By Maureen C. Petrosky
Oh, you groundhog! Yes, PA’s famed Punxsutawny Phil says six more weeks of winter. While many of you are groaning through another grey day, I’ve decided to grab some wine--red of course--and get back into the kitchen. You see there is so much more to wine than just drinking it. That’s why last night I poured my heart into a pot of Coq au Vin.
Cooking with wine can be just as sensual as sipping it. Yet, the aromas that filled my home from this simple one-pot French fare are those I only associate with winter. You don’t get to spoil yourself with beef stew in summertime, and it’s unusual you’d be slurping butternut squash soup in spring. Both of the aforementioned winter wonders are made only richer and more comforting with addition of wine. Wine is fabulous for deglazing a pan and keeping all the deliciousness of the fond (a chef’s word for the yummy brown parts that stick to the bottom) intact. Also when speaking soup, adding a ¼ cup of wine after you sweat your onions or mirepoix adds depth to the flavor and a richness you just can’t find in other liquids. While you’re used to sipping it, next time the chill is getting to you try stirring it too.

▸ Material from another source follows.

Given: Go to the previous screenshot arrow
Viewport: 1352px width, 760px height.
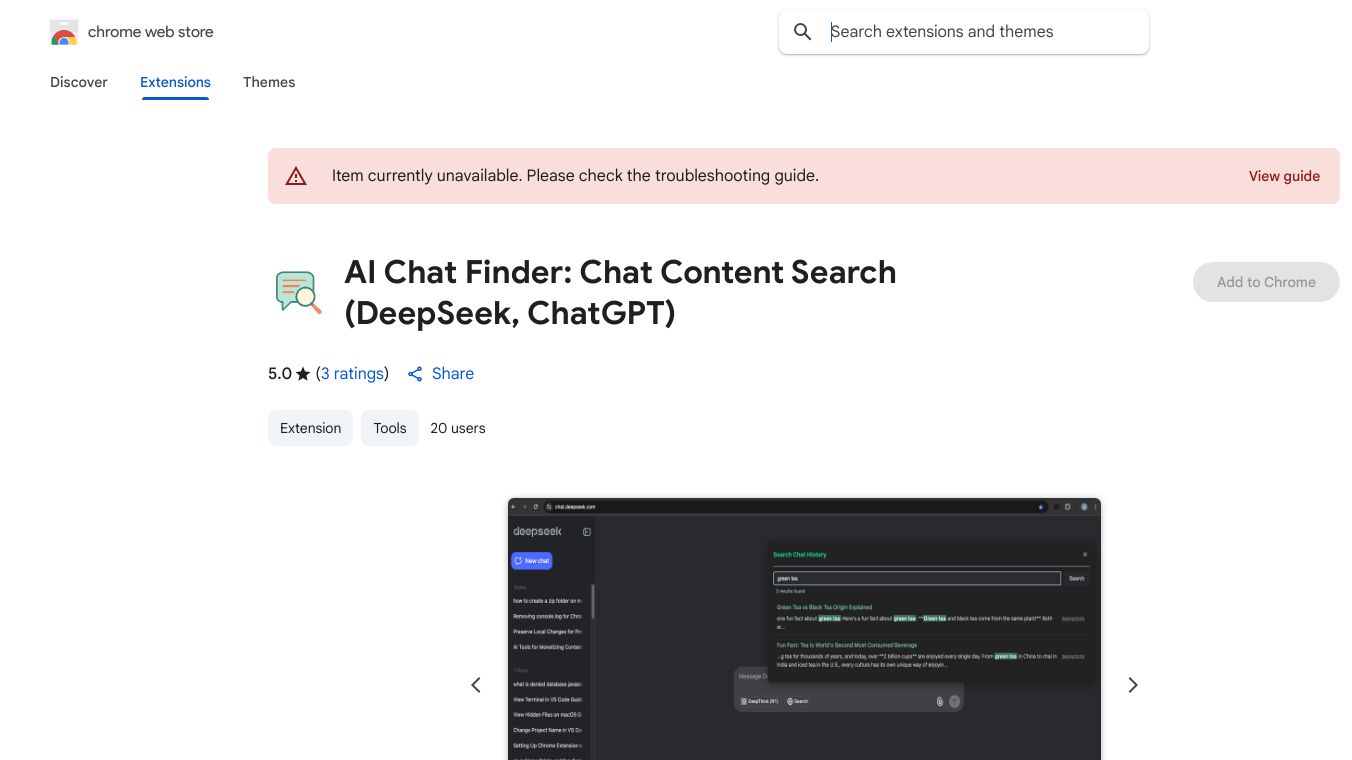Looking at the screenshot, I should click(476, 685).
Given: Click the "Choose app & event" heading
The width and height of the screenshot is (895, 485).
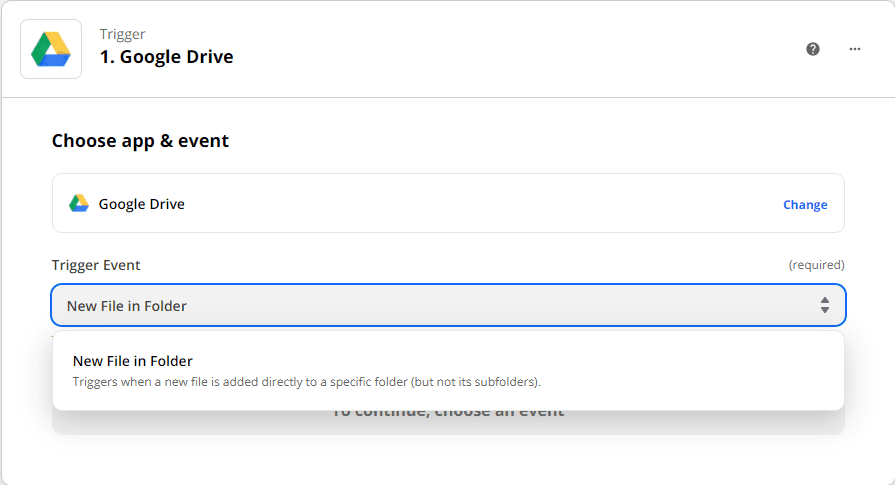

Maybe you’re gearing up for Super Bowl weekend, but it’s easy to ready yourself for something simply divine like coq au vin (a.k.a. chicken and wine). Now grocery stores, like the glorious Wegman’s, make it uber easy to pick up your wine without a second trip to a specialty store. Great bargain buys end the aisles like exclamation points, offering you a chance to add a new ingredient to your typical repertoire. Maybe not on game night but one night soon, indulge in seasonal cooking. Comfort foods like Coq au Vin don’t require a culinary whiz; in fact, most one-pot wonders are suitable for even the kitchen rookie. For under $10 you can find yummy, belly warming red wines to sip and stir into your next dish. So instead of whining over the cold, enjoy the chance to warm up in the kitchen.
My Wine Find-
Vina Zaco, Tempranillo, 2006, Rioja, $9.99- A bottle for the coq au vin and a bottle to drink alongside are equally enjoyed. While Coq au Vin usually calls for Burgundy, this robust, fruity red did the trick and saved me some money. It’s true, you should only cook with what you would drink, just try to save some for the cooking!